Source of funding: Not stated.

For correspondence: Dr. L.A. Laine, GI Division, Department of Medicine, University of Southern California School of Medicine, 2025 Zonal Avenue, Los Angeles, CA 90033, USA. FAX 214-857-1571.

* P value calculated from data in article.

Table. Successful H. pylori eradication vs persistent infection after treatment†

Outcome at 24 to 28 weeks Weighted event rates RRR (95% CI) NNT (CI)
H. pylori-negative H. pylori-positive
Ulcer recurrence 18% 56% 63% (50 to 73) 3 (3 to 4)

†Abbreviations defined in Glossary; RRR, NNT, and CI calculated from data in article.

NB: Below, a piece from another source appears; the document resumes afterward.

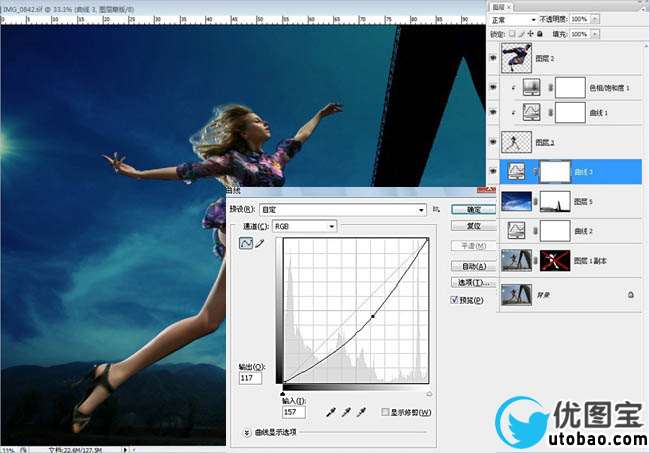The height and width of the screenshot is (453, 650).
Task: Select the pencil draw-curve tool
Action: tap(260, 243)
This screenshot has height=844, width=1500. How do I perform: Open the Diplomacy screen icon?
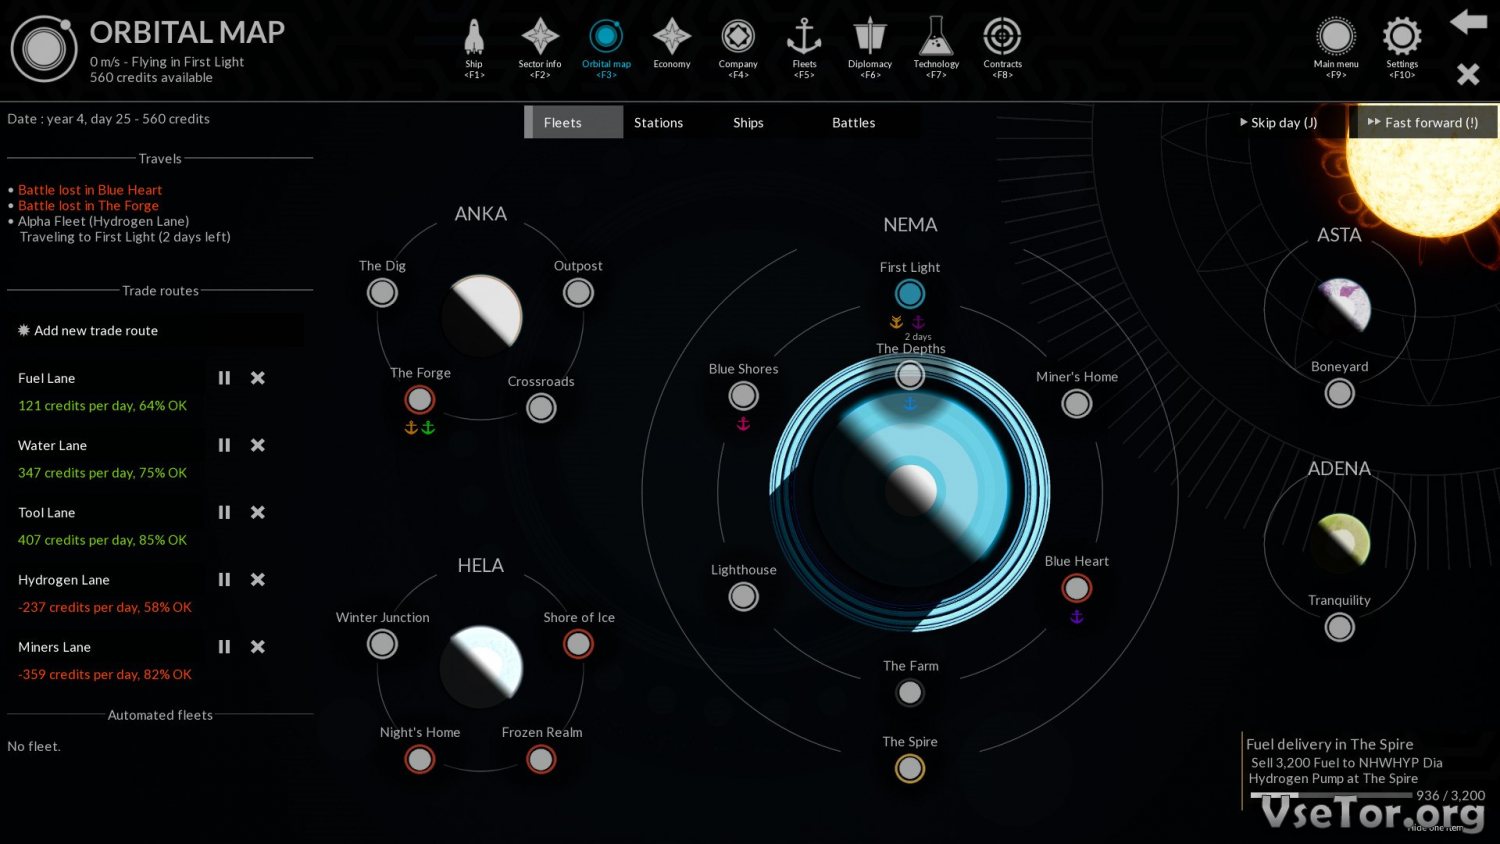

Recognition of the importance of H. pylori in the pathogenesis of duodenal ulcer led to the expectation that eradication of the infection would cure the disease. Indeed, the initial studies done outside of the United States showed a recurrence rate as low as 2% at 6 months after successful treatment (1). This contrasts sharply to the 18% recurrence rate in this meta-analysis of U.S. studies. What accounts for the higher prevalence of H. pylori-negative duodenal ulcers?

The authors speculate that the differences may reflect variations in physiologic variables, such as acid secretion, but it seems unlikely that acid secretion in U.S. patients would differ substantially from that in patients in western Europe, where many of the earlier studies were done. Another explanation is the surreptitious use of nonsteroidal anti-inflammatory drugs in U.S. patients (2). The bottom line is that eradication of H. pylori is a very effective therapy for duodenal ulcer but, at least in the United States, does not produce a universal cure. Clinicians thus need to be aware that, despite successful eradication of H. pylori, a substantial proportion of patients with ulcer may continue to require long-term acid suppression medications to control symptoms or prevent recurrent hemorrhage.

Walter L. Peterson, MD
The University of Texas Southwestern Medical Center at DallasDallas, Texas, USA


1. Hentschel E, Brandstatter G, Dragosics B, et al. Effect of ranitidine and amoxicillin plus metronidazole on the eradication of Helicobacter pylori and the recurrence of duodenal ulcer. N Engl J Med. 1993;328: 308-12.

2. Lanas AI, Remacha B, Esteva F, Sainz R. Risk factors associated with refractory peptic ulcers. Gastroenterology. 1995;109:1124-33.